Got the picture? Were the data (or, worse, the cases themselves) fabricated? If no, how do you defend these highly unlikely readings? If yes, how many other cases are tainted?
You could ask the investigator to write an explanatory note, then exclude the questionable cases from the study population but include them in the safety data analysis. Alternatively, you might disqualify the site, exclude the cases from any analysis, and hope the FDA does not audit the site. Or, you could close the site, exclude all of their cases from any analyses, and include the incident in the final study report. Any of these steps, certainly the latter two, could push your study from nicely ahead of schedule to woefully behind. What do you do?
If the numbers are insignificant, some might argue that the questionable data won’t impact the analysis. Therefore, they would include the data, trusting that the investigator is both honest and GCP compliant. Others might not want to risk an entire study for a few cases, or even a whole site. They would exclude any questionable data and document their reasons for doing so, even if that meant that they needed to enroll more cases to meet the protocol’s requirements.

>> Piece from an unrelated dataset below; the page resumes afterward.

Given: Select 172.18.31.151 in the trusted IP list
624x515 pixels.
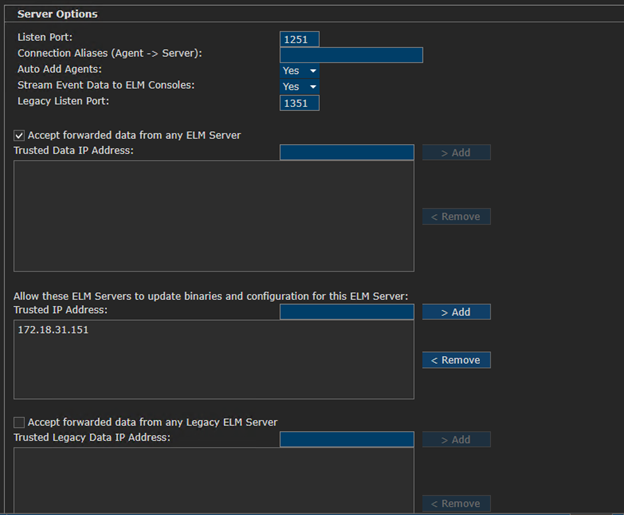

This is where the choice becomes sticky because there are obvious economic implications and perhaps not-so-obvious ethical considerations. Discarding the cases and resuming enrollment will extend your timeline, with all of the attendant costs. That delay could result in a far greater cost if a competitor beats you to market with a similar product. On the other hand, if you proceed, you might elude scrutiny of the questionable data and get your new product approved. Tough call.
After more than thirty years in the clinical trials arena, on both the human and veterinary sides of the aisle, I am happy to report that most sponsors take the high road – regardless of cost. The few that don’t eventually get their comeuppance. Nonetheless, it is the job of clinical trial managers like me to make sure that no sponsor ever has to face the question.